Horizon Series, 2002

This series presents forty colour photographs in panoramic format -22.5 x 104.5 cm.- which address one of the reoccurring elements of our lives and in the history of art: the line of the horizon. The images unfold mounted alongside one another, giving rise to a sort of photographic panoptic about the geomorphology of the Nordic territory. Eliasson detains the wild beauty of the places portrayed by way of the photographic gesture, the compositions are not meant to embody expressive efforts, but merely to capture nature just as its is, in continual evolution.
The artist, as Caspar David Friedrich did before him, during the age of Romanticism, sets his eyes on nature, but he does not show it as a monumental environment that is terrifying to man, but instead simply tries to offer a natural and, to a certain extent, subjective portrait of the Nordic landscape. His compositions are the result of a simple dialectic between the artist, the technology of the photographic camera and the environment around him, the landscape. Consequently, through his lens, we can observe a certain melancholic view regarding the elements represented.

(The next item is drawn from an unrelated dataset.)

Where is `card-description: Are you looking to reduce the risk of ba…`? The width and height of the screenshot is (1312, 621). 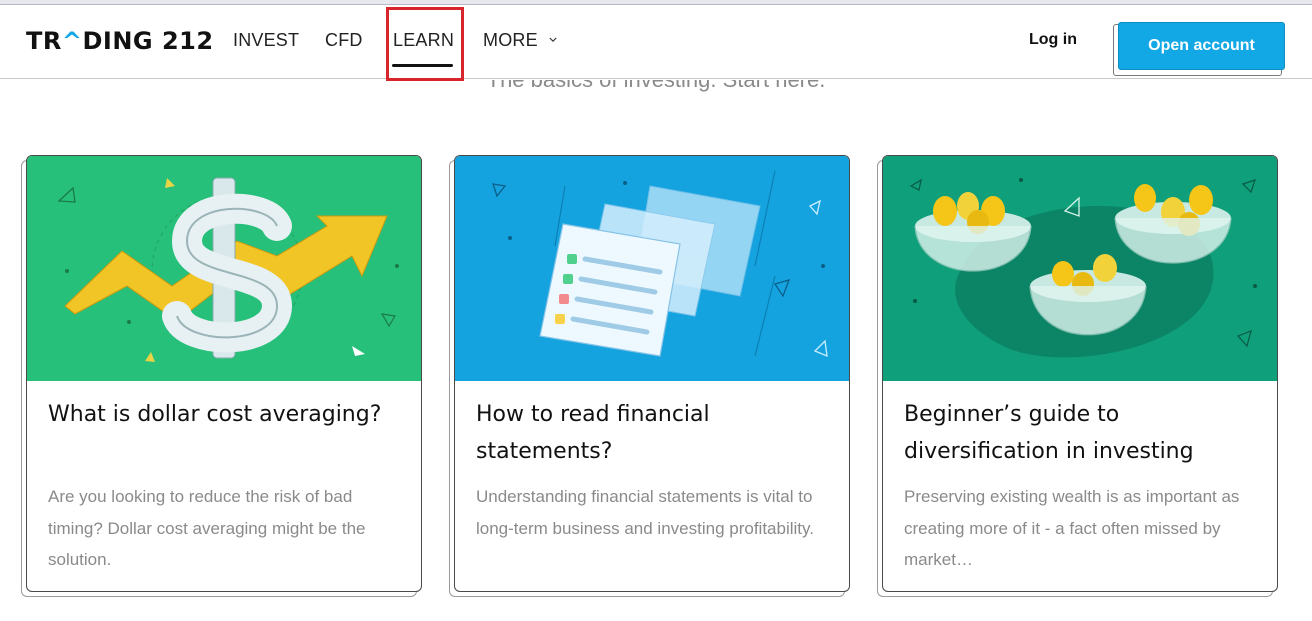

The photographic technique affords Olafur Eliasson an opportunity to approach nature as a personal experience. His photographic images are generally captured during his trips to Iceland, and they clearly differ from his installations, which appear to arise from long-laboured reflections and meditations in his studio. Eliasson himself has commented that for him the experience of the artistic work is more important than the final piece, expressing a stance in which the creative process in art is primary and the physical object stemming from that effort is secondary.
In this gigantic photographic installation, almost nine metres long, Eliasson acts as a geologist -as he had previously done in The Cave Series, 1998 and in The Glacier Series, 1999- for he is representing images of the Nordic lands with extraordinary meticulousness and precision. The spectator can therefore establish multiple relations with the images, letting him/herself be drawn into the methodical analysis of the landscape represented, placing her/himself in the unfathomable abyss between reality and photographic representation. A. S.